While planning the schedule in your project, you need to sequence the project activities. Sequence activities is the process of identifying and documenting relationships among the project activities in order to define the logical sequence of work to obtain the greatest efficiency given all project constraints.

Every activity except the first and last should be connected to at least one predecessor and at least one successor activity with an appropriate logical relationship. Logical relationships should be designed to create a realistic project schedule. Sequencing can be performed by using project management software or by using manual or automated techniques. This process concentrates on converting the project activities from a list to a project network diagram to act as a first step to publish the schedule baseline.

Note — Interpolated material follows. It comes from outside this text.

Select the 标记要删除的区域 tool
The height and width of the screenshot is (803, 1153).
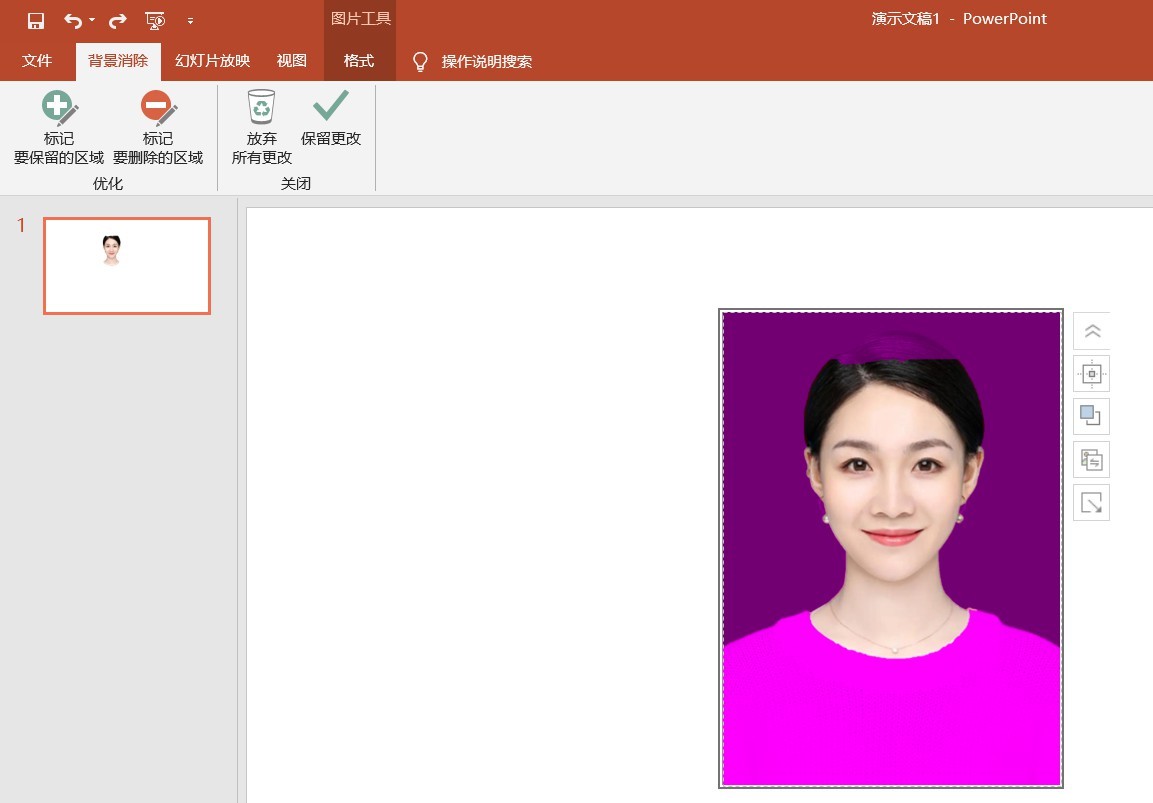point(157,125)

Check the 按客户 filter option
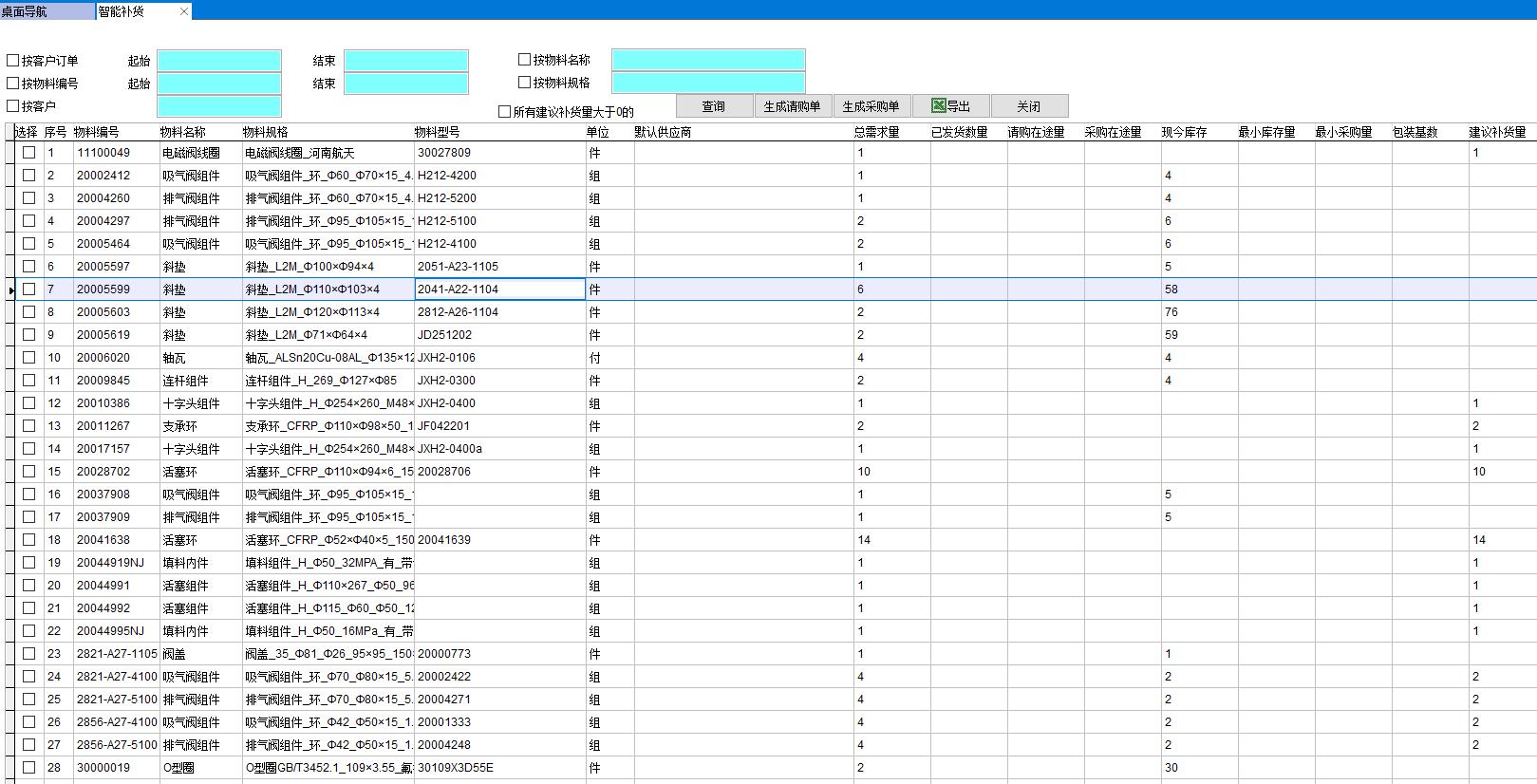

What is Project Schedule Management?

Project scheduling provides a detailed plan that represents how and when the project will deliver the products, services, and results defined in the project scope and serves as a tool for communication, managing stakeholders’ expectations, and as a basis for performance reporting.

The project management team selects a scheduling method, such as a critical path or an agile approach. Then, the project-specific data, such as the activities, planned dates, durations, resources, dependencies, and constraints, are entered into a scheduling tool to create a schedule model for the project. The result is a project schedule.

For smaller projects, defining activities, sequencing activities, estimating activity durations, and developing the schedule model are so tightly linked that they are viewed as a single process that can be performed by a person over a relatively short period of time. When possible, the detailed project schedule should remain flexible throughout the project to adjust for knowledge gained, increased understanding of the risk, and value-added activities.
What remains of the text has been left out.